Robert Adensam was born on 2 March 1937 in Halámky, which was part of the Czech part of Vitoraz region. The village was seized by the German Reich in October 1938. His father, Rupert Adensam, had to enlist in the German army and returned from captivity a year after the war. During the war, the witness went to a German school with other children, but he hardly spoke German. During the wild removal organized by the partisans after the war, people from Halámky were not expelled thanks to his future father-in-law‘s acquaintance with one of the partisans. After the war, he went to school with the son of a woman who came to Halámky with the Red Army, but later had to return to the USSR with her son. He experienced the creation of the border zone and the building of the Iron Curtain, where his friend Eduard Taschner died in 1959. Football and hockey were played at a high level in the village, and the witness was also a keen sportsman.
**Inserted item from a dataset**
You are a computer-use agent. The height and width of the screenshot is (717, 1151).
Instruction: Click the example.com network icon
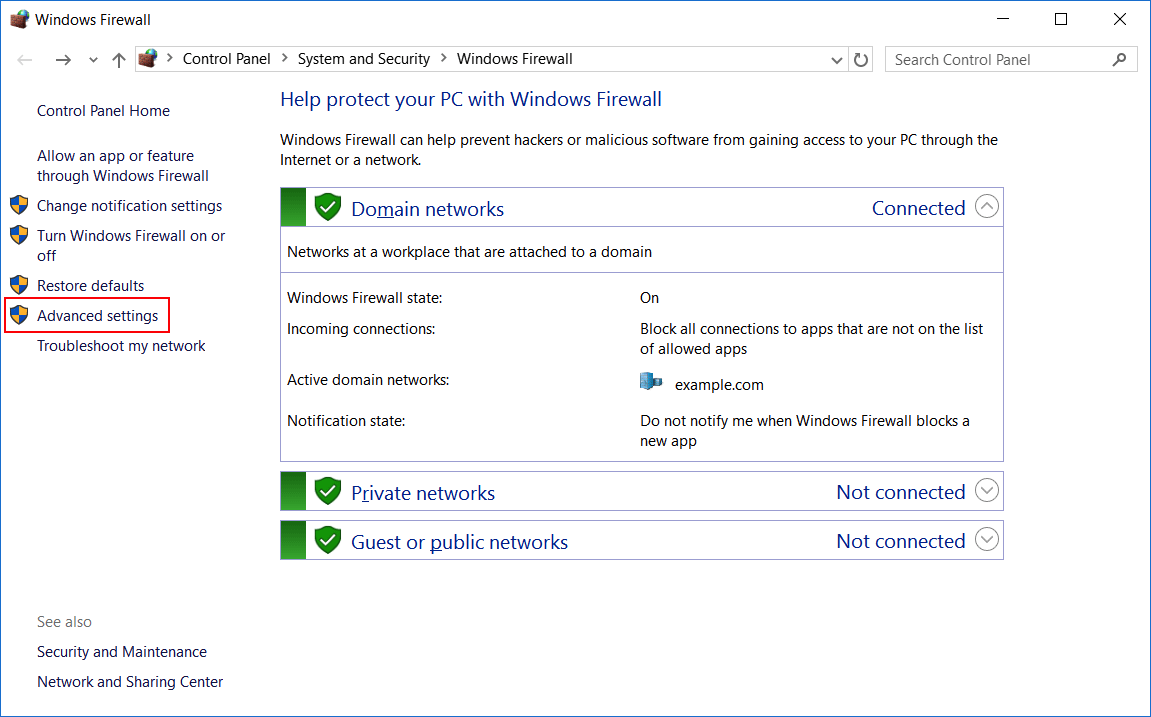coord(651,382)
In 1959 he enlisted in the engineer regiment in Terezín. After returning from the war, he worked as a truck driver and became a Border Guard helper together with his father. Since 1972, he was a non-partisan member of the local national committee as a building clerk, but the integration of the municipalities in 1978 meant that all development stopped for the neighbouring municipalities. After the fall of the Iron Curtain, Halámky became independent again and Robert Adensam became involved in municipal politics again before retiring in 1998.